Faculdades precisam identificar e punir psicopatas para que outros Giovannis Bezerras não virem médicos

Atual estrutura das universidades não permite que professores reprovem alunos que apresentem qualidade ruim ou quadro psiquiátrico 

  • Por Sergio Cimerman
  • 13/07/2022 14h21 - Atualizado em 13/07/2022 14h42
ROBERTO CASIMIRO/FOTOARENA/ESTADÃO CONTEÚDO MUlheres levantam cartazes contra Giovanni Bezerra no Cremesp Mulheres realizam ato no Cremesp pela cassação do registro do médico anestesista Giovannini Bezerra

Nesta semana, estamos voltados à discussão do estupro pelo médico anestesista Giovanni Quintella Bezerra, no Rio de Janeiro, um fato nojento e repugnante. Como pode um médico tomar tal atitude? Ele fez juramento de Hipócrates em sua formatura. Fazer o mal a alguém totalmente sedado é algo impensável, ainda mais um estupro. Distúrbio de comportamento? Com toda segurança, sim. Como um cidadão desse consegue se formar em uma faculdade de medicina? Como ninguém nota algo diferente? A resposta pode ser fácil: inúmeras faculdades despreparadas na formação. Escolas caça-níqueis, onde o aluno tem o poder financeiro de conseguir se manter, a despeito de qualquer situação. O professor não consegue aplicar a retidão de reprovar este cidadão por notar qualidade ruim ou quadro psiquiátrico. 

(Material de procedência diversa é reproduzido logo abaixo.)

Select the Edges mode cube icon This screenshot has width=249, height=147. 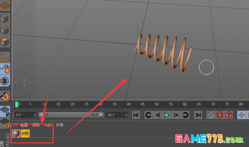click(5, 30)
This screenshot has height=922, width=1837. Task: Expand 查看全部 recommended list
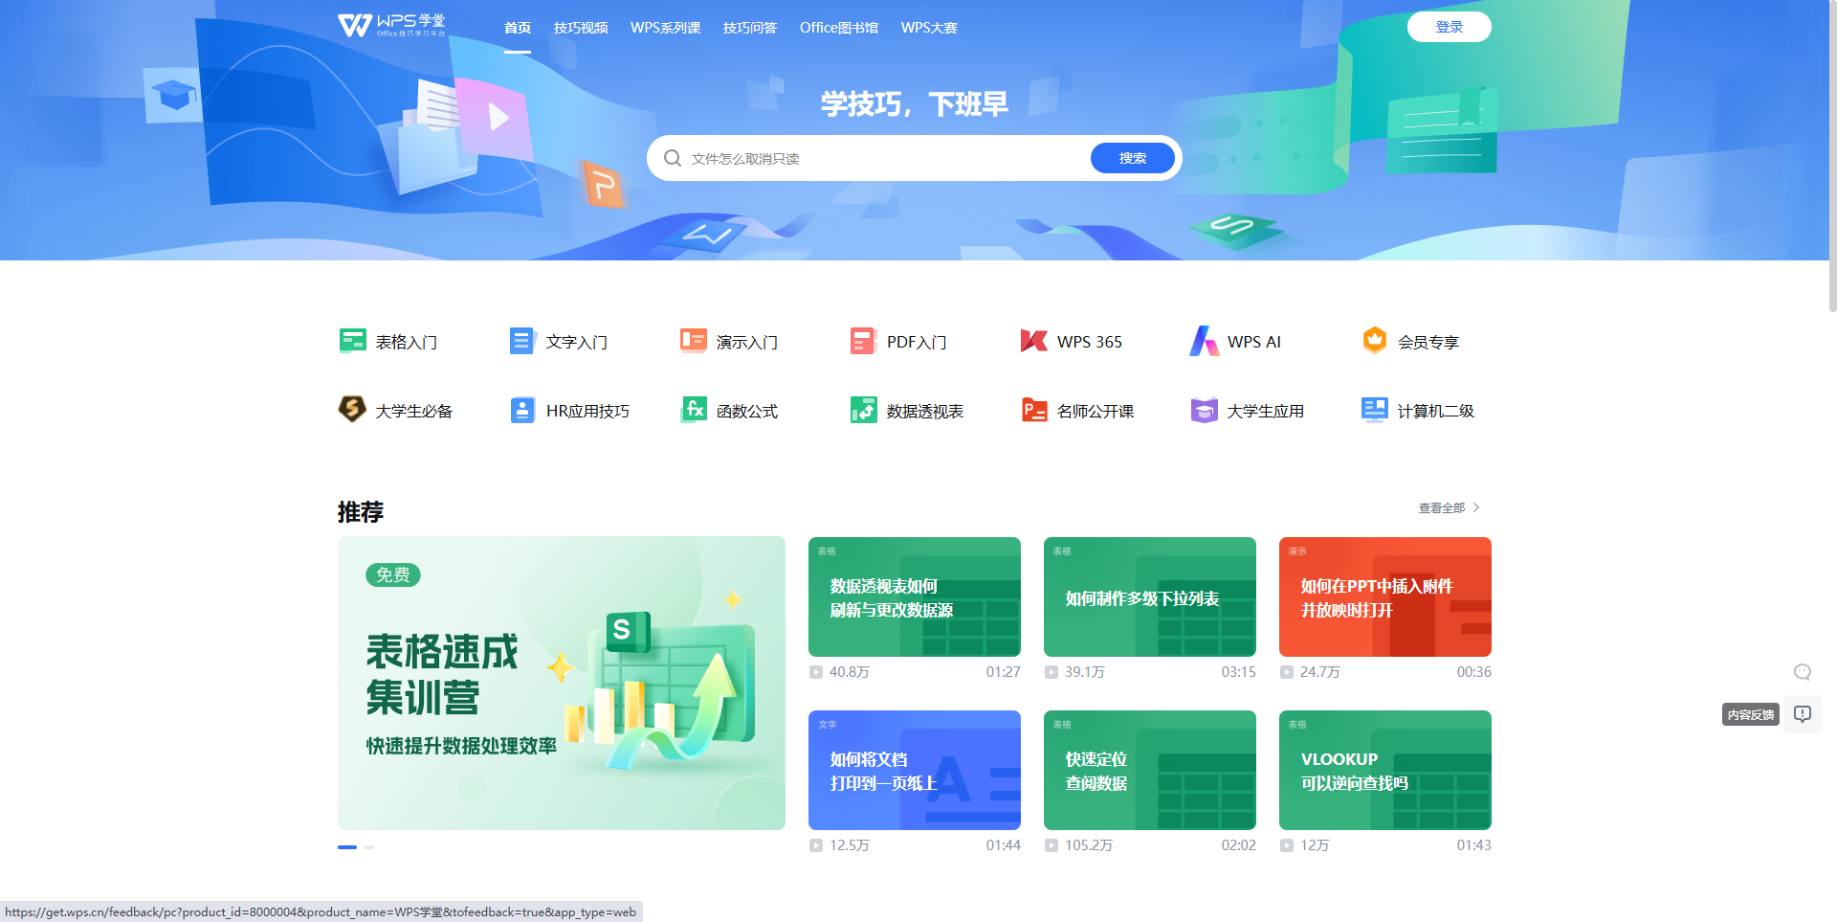[1449, 508]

Muitas vezes, a vítima entra com ação por assédio moral, mas não se cumpre a medida da reprovação. As leis imperativas no Brasil beneficiam o criminoso. Tem de existir uma medida mais dura para estes crimes (e tantos outros). Tínhamos um ministro da Justiça que comungava desta linha de pensamento: Sergio Moro. Perdemos alguém que poderia, neste momento, colaborar, criar algo sustentável e nos apontar soluções contundentes. 

Voltando ao caso do anestesista, devemos parabenizar as enfermeiras que conseguiram realizar as filmagens que nos chocam, mas que serão fundamentais na acusação deste individuo. As medidas de punição no Conselho de Medicina já foram iniciadas com rapidez para a certeza da exclusão desta pessoa. As mulheres são frágeis, dóceis e acabam se deparando com situações bizarras no cotidiano. Assédio e estupro caminham em paralelo com estes psicopatas da sociedade. Temos de punir, sim, toda e qualquer agressividade. O ex-presidente da Caixa Econômica Federal sabe bem o que significa assediar, segundo as mulheres que o denunciaram. Inúmeros casos eram abafados por medo ou insegurança das vítimas. 

Acusar que a mulher seduz com roupas sensuais ou algo parecido não justifica realizar qualquer ato contra a vontade dela. Vale ainda o ditado: quando um não quer, dois não fazem. Respeito sempre deve existir. Caráter é o berço da educação. Espero realmente que esta “pessoa”, se é que é possível chamar assim, seja condenada. Que mais vítimas se pronunciem para que a Justiça seja dura em júri popular. Que Bezerra seja penalizado, como foram João de Deus, Roger Abdelmassih e tantos outros. Vamos dizer não a violência e ao crime. Vamos deixar um mundo melhor aos nossos filhos e netos. Que impere a justiça e a retidão do ser humano!

   

*Esse texto não reflete, necessariamente, a opinião da Jovem Pan.